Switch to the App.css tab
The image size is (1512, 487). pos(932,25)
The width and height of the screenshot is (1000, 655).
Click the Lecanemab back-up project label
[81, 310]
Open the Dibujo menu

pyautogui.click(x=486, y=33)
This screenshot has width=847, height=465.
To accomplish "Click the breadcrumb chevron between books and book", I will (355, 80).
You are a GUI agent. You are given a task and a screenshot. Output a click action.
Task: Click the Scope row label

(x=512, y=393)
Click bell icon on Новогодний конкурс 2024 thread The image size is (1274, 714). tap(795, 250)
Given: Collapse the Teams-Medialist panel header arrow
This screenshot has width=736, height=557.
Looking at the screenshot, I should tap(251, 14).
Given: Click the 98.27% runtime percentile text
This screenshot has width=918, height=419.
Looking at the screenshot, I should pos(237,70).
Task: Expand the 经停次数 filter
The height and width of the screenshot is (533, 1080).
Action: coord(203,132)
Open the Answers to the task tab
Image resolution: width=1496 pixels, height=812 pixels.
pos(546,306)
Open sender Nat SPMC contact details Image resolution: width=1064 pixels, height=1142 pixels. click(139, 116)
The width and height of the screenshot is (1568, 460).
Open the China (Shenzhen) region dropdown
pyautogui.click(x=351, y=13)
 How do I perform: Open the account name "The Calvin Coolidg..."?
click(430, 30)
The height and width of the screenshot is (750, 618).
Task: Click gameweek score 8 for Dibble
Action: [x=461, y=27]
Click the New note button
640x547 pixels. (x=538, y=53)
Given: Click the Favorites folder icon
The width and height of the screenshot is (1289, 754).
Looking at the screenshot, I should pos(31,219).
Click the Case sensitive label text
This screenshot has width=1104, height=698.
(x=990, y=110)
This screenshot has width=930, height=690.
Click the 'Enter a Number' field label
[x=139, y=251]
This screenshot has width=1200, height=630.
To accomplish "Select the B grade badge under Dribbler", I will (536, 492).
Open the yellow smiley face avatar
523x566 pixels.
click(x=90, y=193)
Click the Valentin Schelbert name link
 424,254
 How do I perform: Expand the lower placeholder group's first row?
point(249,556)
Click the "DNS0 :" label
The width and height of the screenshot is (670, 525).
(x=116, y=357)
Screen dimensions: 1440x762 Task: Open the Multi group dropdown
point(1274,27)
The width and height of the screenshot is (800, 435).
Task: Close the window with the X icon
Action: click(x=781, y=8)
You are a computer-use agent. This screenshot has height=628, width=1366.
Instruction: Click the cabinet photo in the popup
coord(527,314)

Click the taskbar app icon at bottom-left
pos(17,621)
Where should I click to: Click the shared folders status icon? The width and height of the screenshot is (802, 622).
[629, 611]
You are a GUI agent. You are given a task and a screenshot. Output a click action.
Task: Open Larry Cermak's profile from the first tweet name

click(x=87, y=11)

**PROBLEM**
With no alteration of any kind, give the data again in full.

**REPLY TO THE EXERCISE**
Switch to the App.css tab
The image size is (1512, 487). pos(932,25)
The width and height of the screenshot is (1000, 655).
Click the Lecanemab back-up project label
[81, 310]
Open the Dibujo menu

pyautogui.click(x=486, y=33)
This screenshot has width=847, height=465.
To accomplish "Click the breadcrumb chevron between books and book", I will (355, 80).
You are a GUI agent. You are given a task and a screenshot. Output a click action.
Task: Click the Scope row label

(x=512, y=393)
Click bell icon on Новогодний конкурс 2024 thread The image size is (1274, 714). tap(795, 250)
Given: Collapse the Teams-Medialist panel header arrow
This screenshot has width=736, height=557.
Looking at the screenshot, I should tap(251, 14).
Given: Click the 98.27% runtime percentile text
This screenshot has width=918, height=419.
Looking at the screenshot, I should pos(237,70).
Task: Expand the 经停次数 filter
The height and width of the screenshot is (533, 1080).
Action: coord(203,132)
Open the Answers to the task tab
Image resolution: width=1496 pixels, height=812 pixels.
pos(546,306)
Open sender Nat SPMC contact details Image resolution: width=1064 pixels, height=1142 pixels. click(139, 116)
The width and height of the screenshot is (1568, 460).
Open the China (Shenzhen) region dropdown
pyautogui.click(x=351, y=13)
 How do I perform: Open the account name "The Calvin Coolidg..."?
click(430, 30)
The height and width of the screenshot is (750, 618).
Task: Click gameweek score 8 for Dibble
Action: [x=461, y=27]
Click the New note button
640x547 pixels. (x=538, y=53)
Given: Click the Favorites folder icon
The width and height of the screenshot is (1289, 754).
Looking at the screenshot, I should pos(31,219).
Click the Case sensitive label text
This screenshot has width=1104, height=698.
(x=990, y=110)
This screenshot has width=930, height=690.
Click the 'Enter a Number' field label
[x=139, y=251]
This screenshot has width=1200, height=630.
To accomplish "Select the B grade badge under Dribbler", I will (536, 492).
Open the yellow smiley face avatar
523x566 pixels.
click(x=90, y=193)
Click the Valentin Schelbert name link
 424,254
 How do I perform: Expand the lower placeholder group's first row?
point(249,556)
Click the "DNS0 :" label
The width and height of the screenshot is (670, 525).
(x=116, y=357)
Screen dimensions: 1440x762 Task: Open the Multi group dropdown
point(1274,27)
The width and height of the screenshot is (800, 435).
Task: Close the window with the X icon
Action: click(x=781, y=8)
You are a computer-use agent. This screenshot has height=628, width=1366.
Instruction: Click the cabinet photo in the popup
coord(527,314)

Click the taskbar app icon at bottom-left
pos(17,621)
Where should I click to: Click the shared folders status icon? The width and height of the screenshot is (802, 622).
[629, 611]
You are a GUI agent. You are given a task and a screenshot. Output a click action.
Task: Open Larry Cermak's profile from the first tweet name

click(x=87, y=11)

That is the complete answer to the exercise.